Stored entries:
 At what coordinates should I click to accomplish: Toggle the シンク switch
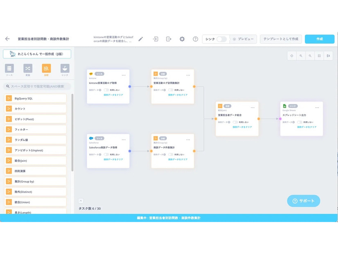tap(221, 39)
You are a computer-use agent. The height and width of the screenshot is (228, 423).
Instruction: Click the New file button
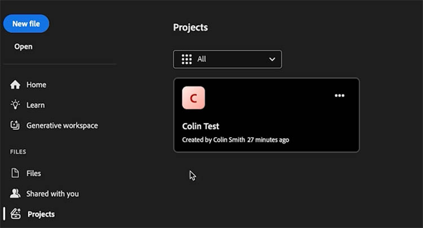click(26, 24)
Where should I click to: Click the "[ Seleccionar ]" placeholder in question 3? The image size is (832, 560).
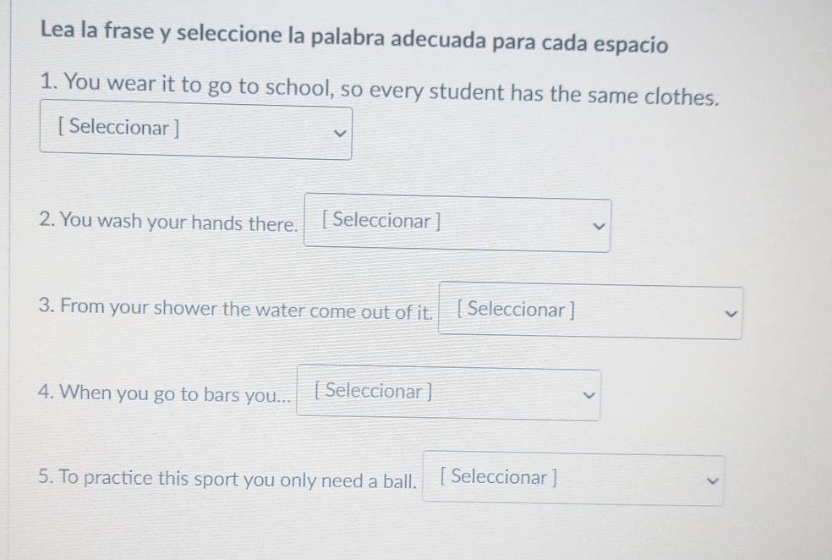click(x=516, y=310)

> PROBLEM: Copy exactly the lines from the line containing "Instruction: Click the New file button" through the last line of the records above, both included, and leave out any pictures.

> RESULT OF THIS TASK:
Instruction: Click the New file button
click(26, 24)
Where should I click to: Click the "[ Seleccionar ]" placeholder in question 3? The image size is (832, 560).
click(x=516, y=310)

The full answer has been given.